ADR-06: SQLc Selection
| Date | Author | Repos |
|---|---|---|
| 2024-12-18 | @KubrickCode | web |
Context
Database Access Layer Requirements
The web platform requires a database access strategy that meets the following criteria:
- Type Safety: Compile-time error detection for SQL queries
- SQL Control: Full access to PostgreSQL features (LATERAL JOINs, CTEs, window functions, cursor pagination)

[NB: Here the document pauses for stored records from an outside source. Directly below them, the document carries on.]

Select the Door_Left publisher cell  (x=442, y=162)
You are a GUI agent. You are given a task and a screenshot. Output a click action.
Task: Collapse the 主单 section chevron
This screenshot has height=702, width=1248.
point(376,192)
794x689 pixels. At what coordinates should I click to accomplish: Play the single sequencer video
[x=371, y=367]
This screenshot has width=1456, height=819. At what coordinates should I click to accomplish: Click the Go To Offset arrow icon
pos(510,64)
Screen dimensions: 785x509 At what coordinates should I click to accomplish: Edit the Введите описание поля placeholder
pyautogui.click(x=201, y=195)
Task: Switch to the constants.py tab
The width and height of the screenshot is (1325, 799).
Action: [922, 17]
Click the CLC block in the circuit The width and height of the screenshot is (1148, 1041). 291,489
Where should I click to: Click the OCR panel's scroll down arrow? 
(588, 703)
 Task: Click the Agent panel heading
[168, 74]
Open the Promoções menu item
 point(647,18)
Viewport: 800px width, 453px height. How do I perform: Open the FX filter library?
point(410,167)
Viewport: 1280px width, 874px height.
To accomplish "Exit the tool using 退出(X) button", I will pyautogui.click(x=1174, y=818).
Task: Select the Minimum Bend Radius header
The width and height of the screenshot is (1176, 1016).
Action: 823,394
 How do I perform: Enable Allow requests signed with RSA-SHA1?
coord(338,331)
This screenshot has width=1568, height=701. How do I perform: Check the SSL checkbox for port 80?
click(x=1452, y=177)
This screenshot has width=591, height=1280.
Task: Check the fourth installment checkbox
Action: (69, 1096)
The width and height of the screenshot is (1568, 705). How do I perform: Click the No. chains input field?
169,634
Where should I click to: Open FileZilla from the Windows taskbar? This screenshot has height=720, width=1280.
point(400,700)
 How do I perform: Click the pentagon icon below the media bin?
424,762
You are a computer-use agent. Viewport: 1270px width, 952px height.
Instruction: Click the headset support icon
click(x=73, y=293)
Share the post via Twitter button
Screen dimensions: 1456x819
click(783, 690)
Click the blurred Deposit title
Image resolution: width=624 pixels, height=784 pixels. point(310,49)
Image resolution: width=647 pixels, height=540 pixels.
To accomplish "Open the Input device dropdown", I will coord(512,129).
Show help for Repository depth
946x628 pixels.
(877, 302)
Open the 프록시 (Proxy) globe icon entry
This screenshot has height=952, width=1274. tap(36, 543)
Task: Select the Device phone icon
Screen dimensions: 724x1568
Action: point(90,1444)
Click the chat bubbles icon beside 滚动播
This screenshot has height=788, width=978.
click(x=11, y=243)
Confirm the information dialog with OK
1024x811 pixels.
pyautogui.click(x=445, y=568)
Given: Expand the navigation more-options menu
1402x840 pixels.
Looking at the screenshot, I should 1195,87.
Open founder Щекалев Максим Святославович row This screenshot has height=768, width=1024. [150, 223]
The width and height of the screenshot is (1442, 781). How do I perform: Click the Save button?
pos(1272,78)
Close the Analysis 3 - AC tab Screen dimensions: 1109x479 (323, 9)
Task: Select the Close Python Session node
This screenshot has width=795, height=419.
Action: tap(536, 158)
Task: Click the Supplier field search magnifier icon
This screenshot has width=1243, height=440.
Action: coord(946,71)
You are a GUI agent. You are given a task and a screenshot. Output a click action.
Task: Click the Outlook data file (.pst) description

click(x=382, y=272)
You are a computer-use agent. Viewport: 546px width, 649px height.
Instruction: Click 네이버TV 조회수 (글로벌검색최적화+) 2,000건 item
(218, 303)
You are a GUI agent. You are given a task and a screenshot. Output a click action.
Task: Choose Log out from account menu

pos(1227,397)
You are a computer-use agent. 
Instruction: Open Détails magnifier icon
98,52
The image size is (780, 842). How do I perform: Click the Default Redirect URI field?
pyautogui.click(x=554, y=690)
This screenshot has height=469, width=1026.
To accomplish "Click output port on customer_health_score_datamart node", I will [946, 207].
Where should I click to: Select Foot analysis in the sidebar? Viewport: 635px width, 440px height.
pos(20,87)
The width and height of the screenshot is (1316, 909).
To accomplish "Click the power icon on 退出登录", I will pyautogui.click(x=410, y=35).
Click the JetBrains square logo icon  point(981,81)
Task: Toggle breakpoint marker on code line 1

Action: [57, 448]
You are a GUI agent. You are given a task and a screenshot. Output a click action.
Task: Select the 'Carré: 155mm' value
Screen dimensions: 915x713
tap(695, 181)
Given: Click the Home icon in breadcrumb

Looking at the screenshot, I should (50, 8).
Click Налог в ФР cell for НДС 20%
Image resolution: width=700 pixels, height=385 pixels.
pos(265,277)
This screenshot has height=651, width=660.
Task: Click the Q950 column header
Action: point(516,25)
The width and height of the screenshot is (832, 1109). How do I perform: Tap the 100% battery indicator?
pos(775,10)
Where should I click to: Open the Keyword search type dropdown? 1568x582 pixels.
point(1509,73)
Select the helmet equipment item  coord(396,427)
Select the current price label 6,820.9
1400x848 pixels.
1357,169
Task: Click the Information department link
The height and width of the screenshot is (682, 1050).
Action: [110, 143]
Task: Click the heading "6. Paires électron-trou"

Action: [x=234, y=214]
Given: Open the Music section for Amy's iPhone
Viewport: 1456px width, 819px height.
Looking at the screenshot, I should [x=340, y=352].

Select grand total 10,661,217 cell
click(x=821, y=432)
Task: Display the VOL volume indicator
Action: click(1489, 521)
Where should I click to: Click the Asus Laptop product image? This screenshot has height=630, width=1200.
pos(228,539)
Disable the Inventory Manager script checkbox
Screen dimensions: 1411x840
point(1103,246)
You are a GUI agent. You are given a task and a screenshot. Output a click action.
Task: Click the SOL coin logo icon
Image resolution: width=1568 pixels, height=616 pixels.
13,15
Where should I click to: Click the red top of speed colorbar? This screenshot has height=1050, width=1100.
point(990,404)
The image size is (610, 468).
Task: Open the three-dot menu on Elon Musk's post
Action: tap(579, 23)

- Performance: Minimal runtime overhead
- Clean Architecture Compatibility: Generated code must fit the port/adapter pattern
- PostgreSQL-Specific Support: Native handling of enums, arrays, UUIDs, JSONB
The Challenge with ORMs
Traditional ORMs abstract SQL behind object-oriented interfaces. While this simplifies CRUD operations, it creates friction for complex queries:
| Query Pattern | ORM Approach | Raw SQL Approach |
|---|---|---|
| LATERAL JOIN | Not supported or escape hatch | Native |
| Cursor pagination with compound keys | Complex custom code | Straightforward |
| Dynamic sort order | Multiple query methods | CASE expressions |
| PostgreSQL-specific types | Manual type registration | Native support |
Existing Infrastructure
The project already adopted:
- PostgreSQL as the primary database (NeonDB in production)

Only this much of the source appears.